GICHIN FUNAKOSHI (nasceu em 1868 em SHURI, Prefeitura de OKINAWA e morreu em 26/04/1957 em TOKYO) é considerado o PAI do karate. Se não o pai gerador, pelo menos o pai adotivo aquele que criou (adotou) o karate e deu-lhe as condições de tornar-se adulto num mundo onde já havia tantas artes marciais. Foi ele o primeiro praticante da arte marcial de Okinawa a se preocupar com o desenvolvimento e a propagação de sua técnica e ao mesmo tempo fazer dela uma arte voltada para a formação do caráter e do espírito de seus praticantes. Foi ele que, sendo um mestre-escola (professor primário), teve a intuição de criar um termo específico para sua já antiga arte de lutar, então conhecida como RYUKYU KEMPO. Num trabalho difícil e demorado, o grande Mestre montou toda a estrutura do que é hoje o moderno karate, dando-lhe as técnicas definidas, as formas de treinamento, a teoria e a filosofia, bem como um nome: KARATE-DO. _ Havia um ideograma chinês para a palavra "kara" (), mas que Funakoshi não achou adequado para expressar o vazio espiritual que ele queria no significado de sua arte, que ele queria chamar de "Karate-Do", isso porque Sakugawa já usara o nome karate na forma chinesa, mas que significava apenas "mãos da China" em japonês. Daí, Mestre Funakoshi introduziu na palavra karate, em substituição ao ideograma chinês (), o ideograma "kara" (), que passamos a interpretar.
O SIGNIFICADO DE KARATE-DO (***)
Numa tradução simplificada "karate-do" significa "caminho das mãos vazias". "Do" significa "caminho espiritual, a busca interior do homem".
"Te" significa "mão", "ou a instrução física usada na busca do vazio espiritual". Já o termo "kara" tem um significado mais amplo, como veremos:
_ A primeira conotação de kara () indica que karate é a técnica que permite que alguém se defenda com as mãos limpas e punhos sem armas.
_ Em segunda conotação, exatamente como é o espelho limpo que reflete sem distorção ou um vale quieto que ecoa um som, assim deve ser aquele que estuda Karate-Do: purga a si próprio do egoísmo e da maldade completamente, pois só com uma mente clara e uma consciência limpa pode ele entender aquilo que procura. Este é outro significado do elemento "kara" no Karate-Do.

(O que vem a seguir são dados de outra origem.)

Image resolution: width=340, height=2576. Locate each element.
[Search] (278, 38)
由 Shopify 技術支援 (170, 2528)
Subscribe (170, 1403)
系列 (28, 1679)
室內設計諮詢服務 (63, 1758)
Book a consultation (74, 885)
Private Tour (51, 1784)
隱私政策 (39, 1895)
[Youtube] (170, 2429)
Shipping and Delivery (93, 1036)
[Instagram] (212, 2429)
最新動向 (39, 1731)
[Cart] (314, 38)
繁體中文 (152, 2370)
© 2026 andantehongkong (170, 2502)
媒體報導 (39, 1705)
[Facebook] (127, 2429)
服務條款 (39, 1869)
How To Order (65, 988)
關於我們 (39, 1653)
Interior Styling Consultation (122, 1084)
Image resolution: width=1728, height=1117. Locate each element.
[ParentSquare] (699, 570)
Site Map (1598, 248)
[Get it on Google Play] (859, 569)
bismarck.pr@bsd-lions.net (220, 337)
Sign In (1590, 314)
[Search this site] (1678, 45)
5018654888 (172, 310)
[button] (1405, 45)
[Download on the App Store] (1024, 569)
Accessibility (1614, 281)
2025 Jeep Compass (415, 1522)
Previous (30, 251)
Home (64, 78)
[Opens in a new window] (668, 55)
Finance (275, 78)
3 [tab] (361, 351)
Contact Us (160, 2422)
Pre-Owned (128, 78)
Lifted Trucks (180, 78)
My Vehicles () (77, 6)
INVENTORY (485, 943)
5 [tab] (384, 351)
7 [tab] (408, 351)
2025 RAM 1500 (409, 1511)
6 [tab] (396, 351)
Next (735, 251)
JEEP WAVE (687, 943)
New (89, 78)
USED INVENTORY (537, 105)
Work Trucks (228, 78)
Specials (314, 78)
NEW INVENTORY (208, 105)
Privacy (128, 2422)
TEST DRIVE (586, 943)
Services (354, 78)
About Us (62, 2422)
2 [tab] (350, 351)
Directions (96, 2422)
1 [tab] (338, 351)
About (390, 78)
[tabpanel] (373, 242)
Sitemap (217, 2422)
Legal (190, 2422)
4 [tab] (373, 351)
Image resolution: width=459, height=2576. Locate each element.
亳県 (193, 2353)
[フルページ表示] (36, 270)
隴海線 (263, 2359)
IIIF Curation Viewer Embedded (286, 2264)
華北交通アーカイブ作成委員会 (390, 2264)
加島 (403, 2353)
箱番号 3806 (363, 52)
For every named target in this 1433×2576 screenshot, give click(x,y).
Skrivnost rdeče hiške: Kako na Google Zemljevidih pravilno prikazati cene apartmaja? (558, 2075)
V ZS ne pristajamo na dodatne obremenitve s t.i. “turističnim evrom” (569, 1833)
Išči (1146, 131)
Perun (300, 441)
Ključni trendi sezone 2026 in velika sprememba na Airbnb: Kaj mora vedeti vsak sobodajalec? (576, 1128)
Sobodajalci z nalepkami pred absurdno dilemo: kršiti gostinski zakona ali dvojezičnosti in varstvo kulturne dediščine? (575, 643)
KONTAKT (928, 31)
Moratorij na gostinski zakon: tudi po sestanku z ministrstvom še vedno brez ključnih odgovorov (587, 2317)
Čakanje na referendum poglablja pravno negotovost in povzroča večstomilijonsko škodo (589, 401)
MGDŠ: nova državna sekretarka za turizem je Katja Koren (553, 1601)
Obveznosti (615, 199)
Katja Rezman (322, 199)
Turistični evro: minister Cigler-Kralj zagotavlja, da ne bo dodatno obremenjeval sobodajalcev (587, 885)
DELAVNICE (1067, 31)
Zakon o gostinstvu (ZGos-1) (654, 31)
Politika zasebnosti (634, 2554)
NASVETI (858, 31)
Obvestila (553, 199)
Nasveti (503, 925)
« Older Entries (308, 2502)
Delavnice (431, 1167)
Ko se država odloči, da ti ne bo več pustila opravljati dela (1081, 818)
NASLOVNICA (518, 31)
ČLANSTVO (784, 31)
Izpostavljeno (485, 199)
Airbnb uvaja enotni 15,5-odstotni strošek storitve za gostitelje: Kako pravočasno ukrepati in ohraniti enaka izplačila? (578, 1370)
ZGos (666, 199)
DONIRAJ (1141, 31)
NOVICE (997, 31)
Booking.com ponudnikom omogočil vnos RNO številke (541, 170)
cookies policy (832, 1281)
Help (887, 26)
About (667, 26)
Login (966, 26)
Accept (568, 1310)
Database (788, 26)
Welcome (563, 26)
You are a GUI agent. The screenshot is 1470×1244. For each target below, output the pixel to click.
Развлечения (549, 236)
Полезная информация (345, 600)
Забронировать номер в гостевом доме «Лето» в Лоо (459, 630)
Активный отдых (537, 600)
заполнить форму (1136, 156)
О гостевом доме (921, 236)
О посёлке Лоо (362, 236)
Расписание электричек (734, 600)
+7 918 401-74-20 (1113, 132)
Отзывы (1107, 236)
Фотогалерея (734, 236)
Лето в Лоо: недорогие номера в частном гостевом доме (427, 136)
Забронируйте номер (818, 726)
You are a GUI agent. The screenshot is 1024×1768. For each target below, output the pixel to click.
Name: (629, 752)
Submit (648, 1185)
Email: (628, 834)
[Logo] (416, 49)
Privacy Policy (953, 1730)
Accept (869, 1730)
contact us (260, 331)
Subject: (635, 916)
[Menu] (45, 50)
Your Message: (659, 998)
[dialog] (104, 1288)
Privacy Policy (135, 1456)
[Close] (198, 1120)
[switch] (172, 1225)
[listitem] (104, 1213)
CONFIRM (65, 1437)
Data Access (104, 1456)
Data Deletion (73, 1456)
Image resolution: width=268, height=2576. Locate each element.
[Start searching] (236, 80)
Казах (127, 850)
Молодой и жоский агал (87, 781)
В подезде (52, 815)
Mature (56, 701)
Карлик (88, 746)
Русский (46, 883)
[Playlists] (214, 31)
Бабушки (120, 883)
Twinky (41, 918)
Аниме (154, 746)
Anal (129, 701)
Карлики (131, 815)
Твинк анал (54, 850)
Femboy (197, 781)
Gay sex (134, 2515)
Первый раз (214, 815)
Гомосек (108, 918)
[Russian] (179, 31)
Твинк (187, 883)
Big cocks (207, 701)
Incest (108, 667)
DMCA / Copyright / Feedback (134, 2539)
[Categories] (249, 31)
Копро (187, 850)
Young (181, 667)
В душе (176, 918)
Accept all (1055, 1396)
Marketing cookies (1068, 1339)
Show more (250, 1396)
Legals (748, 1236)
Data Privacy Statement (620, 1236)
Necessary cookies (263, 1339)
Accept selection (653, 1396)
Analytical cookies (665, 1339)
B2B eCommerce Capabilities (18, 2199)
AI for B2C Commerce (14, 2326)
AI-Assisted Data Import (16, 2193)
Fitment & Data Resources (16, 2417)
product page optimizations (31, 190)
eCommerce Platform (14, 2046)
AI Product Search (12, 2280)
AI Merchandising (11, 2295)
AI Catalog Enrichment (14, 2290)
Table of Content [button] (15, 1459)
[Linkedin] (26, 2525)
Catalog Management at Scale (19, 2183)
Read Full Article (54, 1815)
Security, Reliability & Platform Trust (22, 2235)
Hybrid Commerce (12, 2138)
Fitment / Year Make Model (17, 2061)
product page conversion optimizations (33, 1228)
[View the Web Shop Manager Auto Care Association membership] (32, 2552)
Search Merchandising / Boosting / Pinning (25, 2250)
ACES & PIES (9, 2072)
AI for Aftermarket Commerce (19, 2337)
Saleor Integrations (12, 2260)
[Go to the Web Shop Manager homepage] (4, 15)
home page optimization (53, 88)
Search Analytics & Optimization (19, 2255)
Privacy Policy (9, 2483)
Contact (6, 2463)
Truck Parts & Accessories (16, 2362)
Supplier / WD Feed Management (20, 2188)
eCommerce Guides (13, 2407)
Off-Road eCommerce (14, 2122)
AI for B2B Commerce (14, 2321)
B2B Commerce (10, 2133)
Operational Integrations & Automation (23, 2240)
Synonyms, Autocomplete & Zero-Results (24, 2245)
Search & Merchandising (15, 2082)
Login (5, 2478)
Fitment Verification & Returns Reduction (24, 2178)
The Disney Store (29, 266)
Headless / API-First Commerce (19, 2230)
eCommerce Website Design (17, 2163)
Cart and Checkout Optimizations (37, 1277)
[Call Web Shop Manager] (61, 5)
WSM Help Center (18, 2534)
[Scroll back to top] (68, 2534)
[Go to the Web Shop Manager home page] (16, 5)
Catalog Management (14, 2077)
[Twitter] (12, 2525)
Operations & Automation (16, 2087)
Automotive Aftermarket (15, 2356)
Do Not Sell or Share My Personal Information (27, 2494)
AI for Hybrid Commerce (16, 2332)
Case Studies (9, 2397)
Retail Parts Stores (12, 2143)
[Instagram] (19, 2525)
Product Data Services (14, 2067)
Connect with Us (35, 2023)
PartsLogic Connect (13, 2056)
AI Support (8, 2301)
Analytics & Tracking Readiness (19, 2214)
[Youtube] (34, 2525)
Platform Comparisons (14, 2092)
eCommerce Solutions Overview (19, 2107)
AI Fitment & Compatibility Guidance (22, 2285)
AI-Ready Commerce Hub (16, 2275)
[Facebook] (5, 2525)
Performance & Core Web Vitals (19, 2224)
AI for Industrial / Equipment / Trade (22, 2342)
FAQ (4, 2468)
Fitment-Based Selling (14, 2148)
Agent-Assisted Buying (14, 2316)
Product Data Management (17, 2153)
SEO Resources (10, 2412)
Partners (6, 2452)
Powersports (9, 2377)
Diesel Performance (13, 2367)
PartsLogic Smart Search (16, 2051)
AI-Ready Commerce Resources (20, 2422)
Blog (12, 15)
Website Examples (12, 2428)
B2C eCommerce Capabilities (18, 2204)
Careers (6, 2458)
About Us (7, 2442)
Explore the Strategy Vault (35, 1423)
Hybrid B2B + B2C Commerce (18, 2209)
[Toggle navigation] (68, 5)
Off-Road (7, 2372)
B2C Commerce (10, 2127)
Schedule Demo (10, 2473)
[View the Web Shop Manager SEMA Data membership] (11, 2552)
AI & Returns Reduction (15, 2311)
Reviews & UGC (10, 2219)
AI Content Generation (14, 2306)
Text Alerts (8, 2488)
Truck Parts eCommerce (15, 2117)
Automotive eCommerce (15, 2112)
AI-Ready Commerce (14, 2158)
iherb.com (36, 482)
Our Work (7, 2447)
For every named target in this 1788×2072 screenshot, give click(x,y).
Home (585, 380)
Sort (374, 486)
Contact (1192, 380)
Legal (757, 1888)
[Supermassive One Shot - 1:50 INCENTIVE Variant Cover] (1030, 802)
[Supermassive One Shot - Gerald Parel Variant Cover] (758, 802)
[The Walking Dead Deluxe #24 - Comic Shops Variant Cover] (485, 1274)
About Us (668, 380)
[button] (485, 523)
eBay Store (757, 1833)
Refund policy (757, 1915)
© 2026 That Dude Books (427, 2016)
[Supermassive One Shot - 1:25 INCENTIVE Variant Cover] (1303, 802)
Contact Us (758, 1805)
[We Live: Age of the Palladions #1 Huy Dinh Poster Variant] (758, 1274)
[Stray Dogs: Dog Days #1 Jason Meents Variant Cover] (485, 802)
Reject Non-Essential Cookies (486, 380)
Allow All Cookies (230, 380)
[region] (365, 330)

_ Em seguida, aquele que estuda Karate-Do deve sempre empenhar-se para ser interiormente humilde e externamente nobre. Entretanto, uma vez que ele tenha decidido a lutar pela causa da justiça, então deve ter a coragem como expressa no provérbio, "Mesmo que ele seja dez milhões de inimigos, eu vou". Assim, ele é igual ao talo do bambu verde: oco (kara) por dentro, reto e com nós, isto é, sem egoísmo, nobre e moderado. Este significado está também contido no elemento "kara" de Karate-Do (em japonês o vazio indica sem egoísmo; a retidão, obediência e nobreza; e os nós, força de caráter e moderação).
_ Finalmente, em um caminho fundamental, a forma do universo é o vácuo (kara), e, assim, vácuo é sua própria forma. Há muitas espécies de artes marciais: judo, kendo, sojitsu, bojitsu e outras, mas num nível fundamental todas estas artes apóiam-se sobre a mesma bases que o Karate-Do. Não é exagero dizer que o senso original do Karate-Do é uno com as bases de todas as artes marciais. A forma é o vazio e o vazio é sua própria forma. O "kara" do Karate-Do tem este significado.